Diabetic Cardiomyopathy: Catabolism Driving Metabolism

The pandemic of obesity is transforming industrialized societies. Presently, more than one-third of U.S. adults (≈80 million) are obese, predisposing them to a wide range of disorders. Chief among them is type 2 diabetes mellitus. Indeed, diabetes affects over 300 million people worldwide, and this number is expected to continue to grow.¹ In the US alone, diabetes affects 29 million people, accounting for an enormous burden to both individuals and our healthcare infrastructure.²

Patients with diabetes are at 2–4 times increased risk of developing heart disease.³ Indeed, the primary cause of mortality in patients with diabetes is cardiovascular disease, accounting for 50–80% of deaths.

Causes are multifactorial, as diabetes predisposes to a wide range of comorbidities. These include hypertension, atherosclerotic cardiovascular disease, and cancer. Above and beyond that, the diabetic “milieu” is toxic to the heart; circulating hormones and cytokines, alterations in adrenergic tone, increases in free fatty acids, and hyperglycemia conspire to elicit untoward effects on the heart. Structural and functional abnormalities of the myocardium, above and beyond that elicited by ischemia or hypertension, has been emphasized and termed “diabetic cardiomyopathy”.⁴

Diabetic cardiomyopathy is marked by left ventricular hypertrophy, fetal gene reactivation, and lipid accumulation in cardiomyocytes, which together promote contractile dysfunction.⁵ A landmark study in 2002 by Kelly and colleagues shed light on transcriptional mechanisms of diabetic cardiomyopathy.⁶ These investigators reported that the transcription factor PPARα, along with its transcriptional targets, is up-regulated in hearts from preclinical models of diabetes. Cardiomyocyte-restricted over-expression of PPARα led to increases in fatty acid oxidation and reductions in glucose utilization, a pattern typical of diabetes. Phenotypically, PPARα transgenic mice manifested ventricular hypertrophy, contractile dysfunction and accumulation of lipids within cardiomyocytes. In sum, the cardiac phenotype induced by PPARα over-expression mimics clinical features of human disease. To date, however, mechanisms governing the up-regulation of PPARα in diabetic heart have remained elusive.
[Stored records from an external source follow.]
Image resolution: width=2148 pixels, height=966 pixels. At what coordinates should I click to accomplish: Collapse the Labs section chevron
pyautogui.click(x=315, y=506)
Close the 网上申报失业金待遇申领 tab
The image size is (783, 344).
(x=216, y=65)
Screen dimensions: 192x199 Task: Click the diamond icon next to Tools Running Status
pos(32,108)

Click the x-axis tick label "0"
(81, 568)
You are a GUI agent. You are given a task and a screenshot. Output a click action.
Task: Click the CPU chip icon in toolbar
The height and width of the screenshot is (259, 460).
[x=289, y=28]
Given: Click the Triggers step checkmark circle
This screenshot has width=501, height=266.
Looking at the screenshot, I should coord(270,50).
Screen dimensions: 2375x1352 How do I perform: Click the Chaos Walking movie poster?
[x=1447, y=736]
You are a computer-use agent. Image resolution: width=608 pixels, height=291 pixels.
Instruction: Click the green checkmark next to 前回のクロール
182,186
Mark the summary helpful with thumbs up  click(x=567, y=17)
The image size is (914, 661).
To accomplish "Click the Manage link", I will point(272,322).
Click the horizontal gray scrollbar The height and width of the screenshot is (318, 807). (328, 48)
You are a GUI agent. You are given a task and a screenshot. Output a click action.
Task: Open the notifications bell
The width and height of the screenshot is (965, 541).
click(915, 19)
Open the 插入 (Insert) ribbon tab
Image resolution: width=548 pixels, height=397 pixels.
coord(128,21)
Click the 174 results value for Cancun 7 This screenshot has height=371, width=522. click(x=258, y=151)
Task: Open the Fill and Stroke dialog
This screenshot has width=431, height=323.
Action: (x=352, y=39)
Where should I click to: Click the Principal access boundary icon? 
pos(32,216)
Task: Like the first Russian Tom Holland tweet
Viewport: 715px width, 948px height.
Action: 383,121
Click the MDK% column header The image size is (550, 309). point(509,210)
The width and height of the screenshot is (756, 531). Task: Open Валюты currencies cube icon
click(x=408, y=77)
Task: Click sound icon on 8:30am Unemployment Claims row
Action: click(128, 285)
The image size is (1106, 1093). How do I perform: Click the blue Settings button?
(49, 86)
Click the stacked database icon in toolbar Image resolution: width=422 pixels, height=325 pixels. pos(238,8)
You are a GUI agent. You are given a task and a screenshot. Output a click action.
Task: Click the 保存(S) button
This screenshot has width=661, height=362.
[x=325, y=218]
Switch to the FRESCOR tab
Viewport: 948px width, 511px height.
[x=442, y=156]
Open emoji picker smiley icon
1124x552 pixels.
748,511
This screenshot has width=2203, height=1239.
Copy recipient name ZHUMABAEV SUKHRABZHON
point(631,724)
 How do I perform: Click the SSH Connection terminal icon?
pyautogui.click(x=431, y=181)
In this issue of Circulation, Liu et al describe a novel upstream regulator of PPARα, a ubiquitin ligase named MG53 (mitsugumin 53).⁷ These investigators show that this protein, also known as TRIM72, governs expression of the gene coding for PPARα. Its abundance is increased in models of diabetes, and it triggers a cascade of events that contribute to heart disease.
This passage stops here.